ただ叱責するだけのモンスター上司と、厳しい言葉をかけるも「指導」を怠らない愛のムチ上司。あなたの上司はどっちのタイプかな? イラスト/日辻彩
「どんな上司の下で働くことになるんだろう…」。4月からの社会人生活を控え、不安な新入社員も多いのでは。みなさんを指導する上司や先輩の中には、厳しい人もいるはず。「これって、愛のムチ? それともモンスター上司のパワハラ?」なんて疑問を持ってしまうこともあるかも。果たして両者の違いはどこにあるのか?
「残念ながら明確な基準はないですね。パワハラは、取り締まる法律がなく、白黒つけにくい問題です」
とは、社団法人日本産業カウンセラー協会こころの耳運営事務局事務局長の石見忠士さん。
「ただ厚生労働省が“職場におけるパワハラの具体的な行為”を発表しています。その中で主なポイントは、暴行などを指す“身体的な攻撃”、暴言などの“精神的な攻撃”、無視などの“人間関係からの切り離し”の3つ。これらの行為に該当するかどうかが、判断の基準になりますね」
とはいえ部下の成長を願い、愛のムチとして、厳しい言葉で叱責することもあるだろう。“精神的な攻撃”は判断が難しいような…。
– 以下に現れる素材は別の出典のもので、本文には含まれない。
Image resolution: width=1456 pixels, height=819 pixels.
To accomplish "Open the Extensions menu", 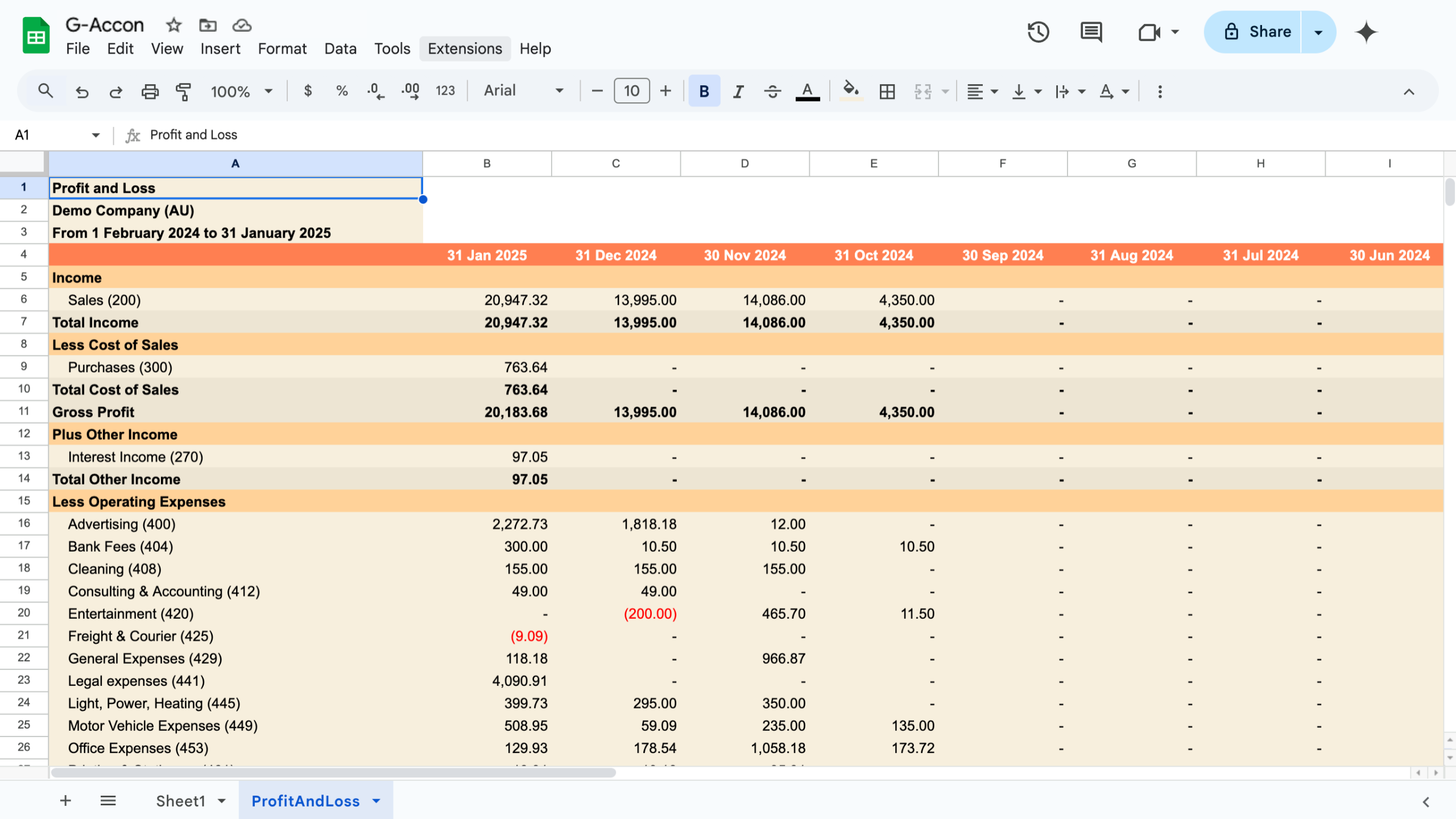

「そんなときは、“指導後のフォローアップがあるかないか”が、ひとつの参考になります。また、先輩や別部署の上司にどう思うか聞いてみるのもよいでしょう。上司の性格や評判を知ることで、疑問を解消できることもあります」
“ムチ”をふるいっぱなしならパワハラ…。もちろん言い切れるわけではないが、判断材料としてはわかりやすい! ちなみに厚労省が行ったアンケートによると、パワハラの相談がある職場に最も多く共通する特徴は、「上司と部下のコミュニケーションが少ない」こと。相手を知らないからこそ、生まれる誤解も多そうだ。愛のムチかパワハラかを見極めるためにも、まずは積極的なコミュニケーションが必要。就活でうんざりするほど耳にした「コミュニケーション能力」は、やはり職場では欠かせないのだ。